Recent data published out of McGill University in Montreal shows some interesting (and concerning) brain research that shows that nondependent cocaine users may be closer to full blown addiction than they might seem. To understand the results they published, it is first necessary to understand a bit about the science behind cocaine addiction. When you use cocaine, your brain releases a chemical called dopamine. This neurotransmitter is heavily involved in the reward system of the brain and body. For example, eating chocolate or being in the presence of someone you love can also cause the release of dopamine. However, in addicted individuals, not only can their drug of choice itself release dopamine, but so can “cues” associated with the drug. For example, places, situations, or even just paraphernalia can become cues that will trigger the brain to start releasing dopamine even before the drug is taken. This is similar to the “Pavlov’s dog,” situation, where a ringing bell is paired with food. Eventually, the ringing bell itself can start to elicit salivation. But in the case of drug use, these cues can also trigger cravings. As an addict progresses, their brain switches over from more of a reward response, to more of a habitual and unconscious demand for the drug.

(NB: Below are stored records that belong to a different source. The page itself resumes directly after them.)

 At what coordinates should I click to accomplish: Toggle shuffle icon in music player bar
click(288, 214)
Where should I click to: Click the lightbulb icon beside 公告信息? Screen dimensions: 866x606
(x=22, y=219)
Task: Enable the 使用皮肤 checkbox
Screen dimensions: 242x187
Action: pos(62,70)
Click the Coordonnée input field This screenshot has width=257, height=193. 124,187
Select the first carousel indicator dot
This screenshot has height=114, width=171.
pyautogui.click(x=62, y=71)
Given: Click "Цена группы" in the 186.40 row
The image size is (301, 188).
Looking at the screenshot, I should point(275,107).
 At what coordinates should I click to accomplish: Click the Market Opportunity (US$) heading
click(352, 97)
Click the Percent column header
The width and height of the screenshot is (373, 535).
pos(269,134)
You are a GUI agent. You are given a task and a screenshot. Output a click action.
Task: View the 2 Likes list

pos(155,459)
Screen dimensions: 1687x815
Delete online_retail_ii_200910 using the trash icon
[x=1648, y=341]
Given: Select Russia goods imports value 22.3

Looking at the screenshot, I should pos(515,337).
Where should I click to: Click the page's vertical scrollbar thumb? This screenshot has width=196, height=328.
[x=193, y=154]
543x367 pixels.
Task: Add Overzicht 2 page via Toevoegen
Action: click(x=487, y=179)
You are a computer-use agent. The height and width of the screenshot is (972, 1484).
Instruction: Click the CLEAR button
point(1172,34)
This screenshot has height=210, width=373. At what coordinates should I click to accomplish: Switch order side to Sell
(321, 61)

Researchers at McGill used brain scans to study so-called “recreational” cocaine users. The participants were filmed while using cocaine with a friend in a laboratory setting. Later, when the participants were shown the footage of their friend using cocaine, their brain began releasing dopamine and triggering craving, even without being in the direct presence of the drug. This suggests that these users may not have as much control over their drug-taking behavior as they think. One or more cues may induce brain activity that causes the user to want to use the drug. These results also highlight the sinister and sneaky nature of addiction. Most people think that getting help is for people who are “worse off” than they are, or who are at rock bottom. But even casual drug use can rapidly, and without warning, progress into something far more dangerous and hard to break. Getting help early on is the best approach, and could save you from losing everything you hold dear.